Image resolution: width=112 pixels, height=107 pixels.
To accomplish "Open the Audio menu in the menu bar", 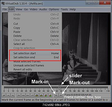I will (x=43, y=9).
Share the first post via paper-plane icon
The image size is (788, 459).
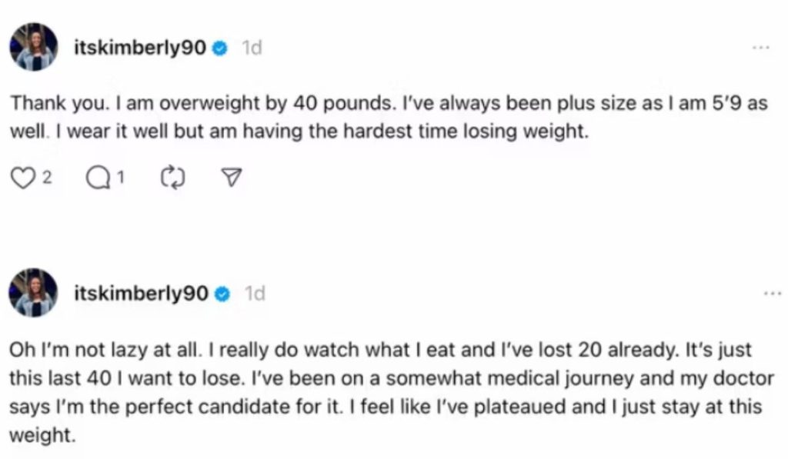coord(230,178)
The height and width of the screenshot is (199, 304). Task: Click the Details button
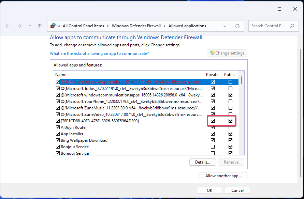tap(202, 162)
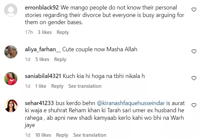Reply to saniabilal4321's comment

click(57, 86)
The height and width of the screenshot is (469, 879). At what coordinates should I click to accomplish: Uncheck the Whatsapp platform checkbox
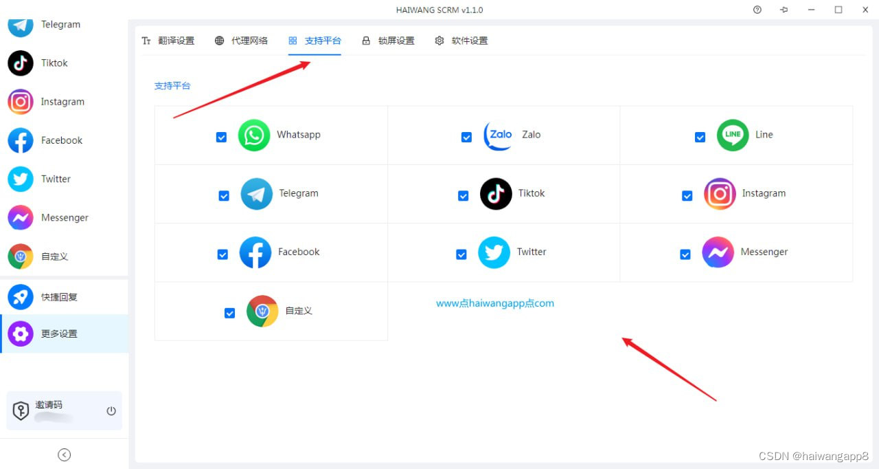click(221, 137)
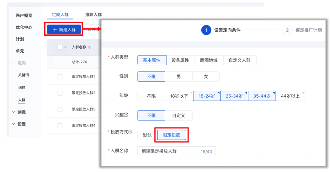
Task: Switch to the 排除人群 tab
Action: click(93, 14)
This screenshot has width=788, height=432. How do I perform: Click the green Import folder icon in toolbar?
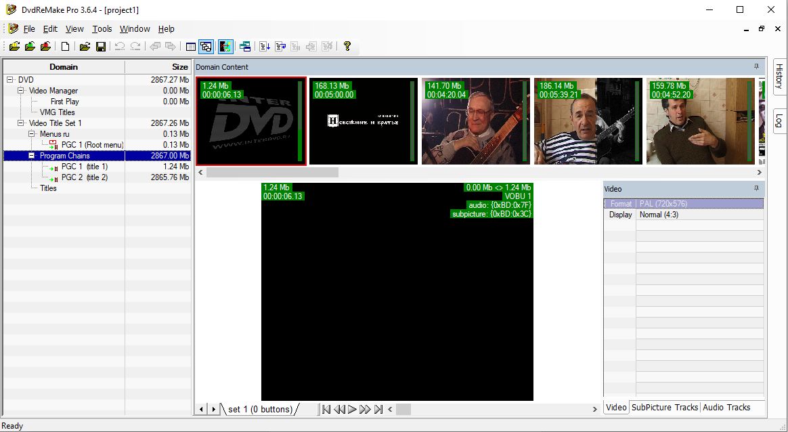coord(30,47)
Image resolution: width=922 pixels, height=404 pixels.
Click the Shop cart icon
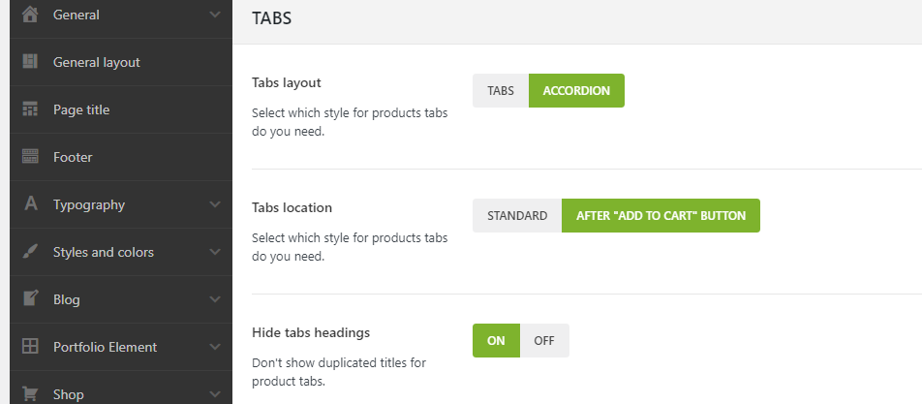point(30,393)
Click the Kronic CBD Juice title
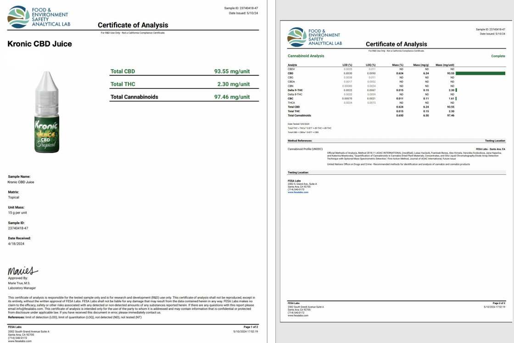 [x=40, y=44]
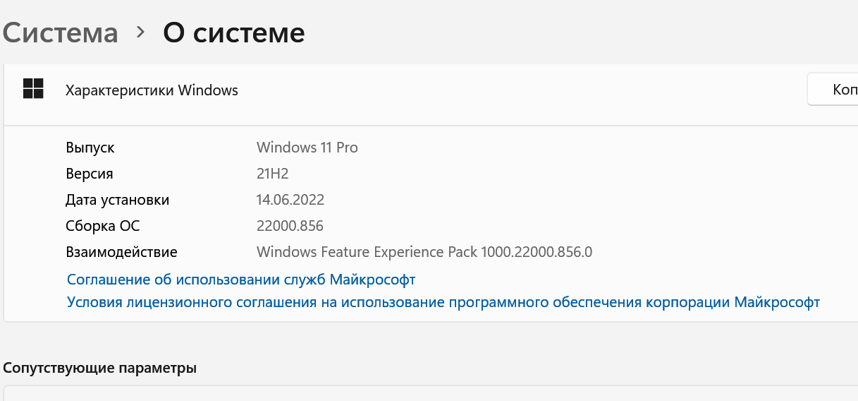Click the 22000.856 build number

pyautogui.click(x=290, y=226)
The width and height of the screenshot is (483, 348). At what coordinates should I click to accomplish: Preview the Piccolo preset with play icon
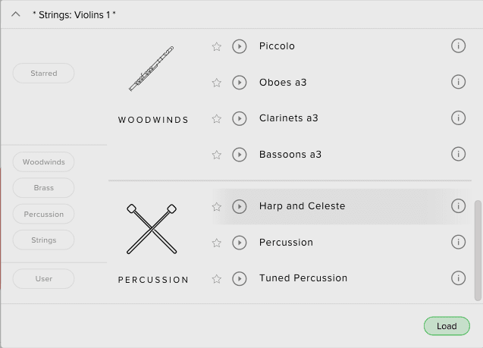click(x=240, y=46)
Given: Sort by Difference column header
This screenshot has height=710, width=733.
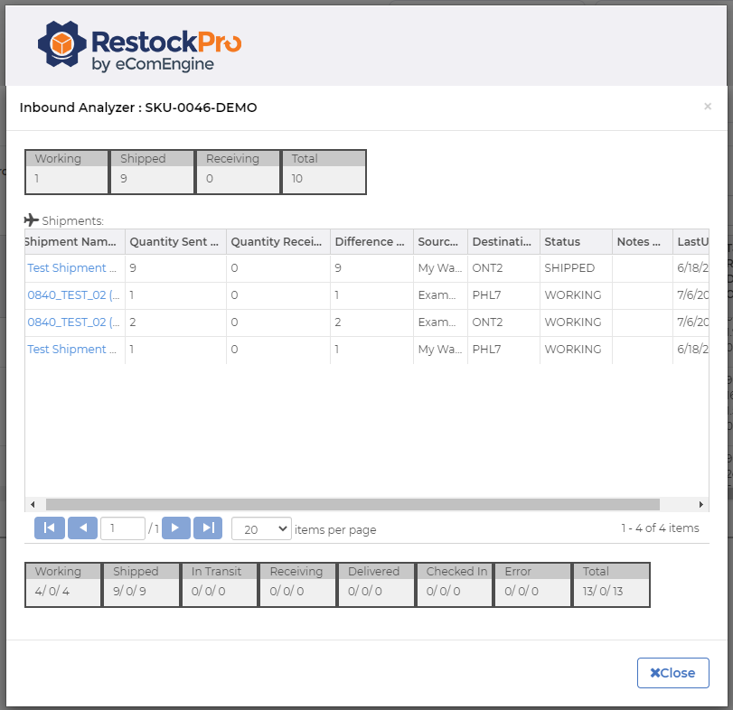Looking at the screenshot, I should tap(369, 242).
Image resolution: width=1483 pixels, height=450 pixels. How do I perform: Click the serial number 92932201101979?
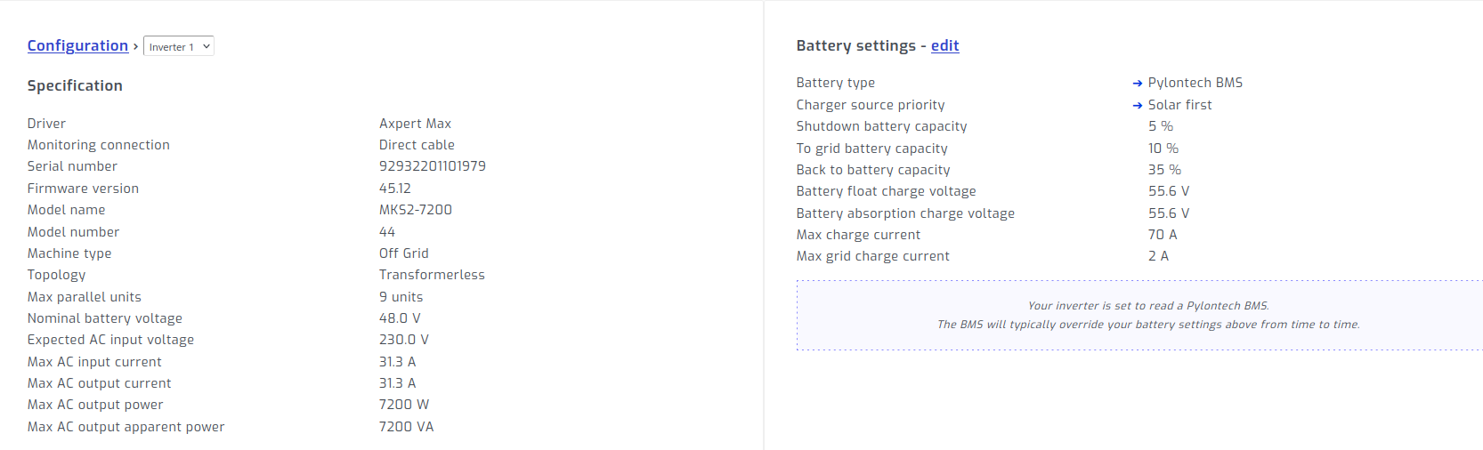pyautogui.click(x=433, y=166)
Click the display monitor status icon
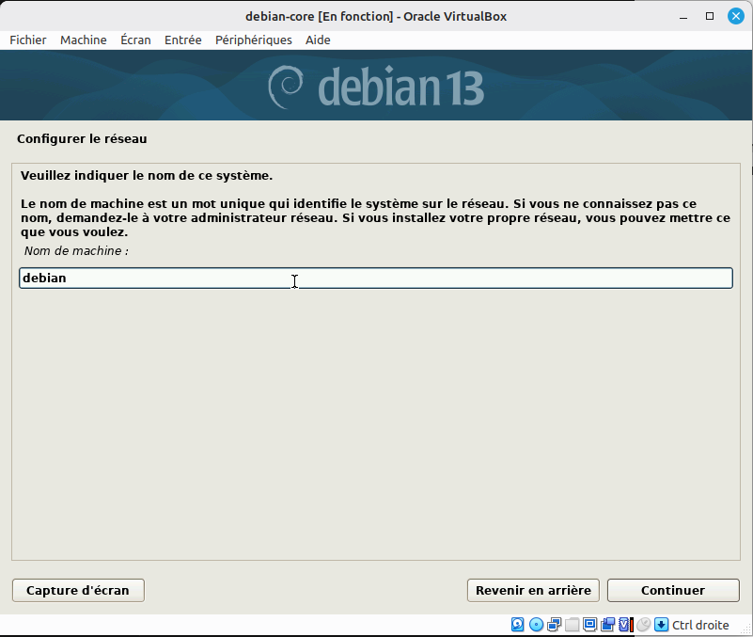Image resolution: width=753 pixels, height=637 pixels. (x=589, y=625)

> [Work to complete]
Starting at the line that contains "Click the Shop cart icon", reproduce exactly and only the lines through the end of the entries above, with the pictures excluded.

> [Completed exercise]
Click the Shop cart icon
point(30,393)
Click the Kronic CBD Juice title
 [x=40, y=44]
Click the 22000.856 build number

pyautogui.click(x=290, y=226)
The width and height of the screenshot is (483, 348). At what coordinates should I click to accomplish: Preview the Piccolo preset with play icon
click(x=240, y=46)
Given: Sort by Difference column header
This screenshot has height=710, width=733.
Looking at the screenshot, I should tap(369, 242).
Image resolution: width=1483 pixels, height=450 pixels. How do I perform: Click the serial number 92932201101979?
pyautogui.click(x=433, y=166)
Click the display monitor status icon
Image resolution: width=753 pixels, height=637 pixels. (x=589, y=625)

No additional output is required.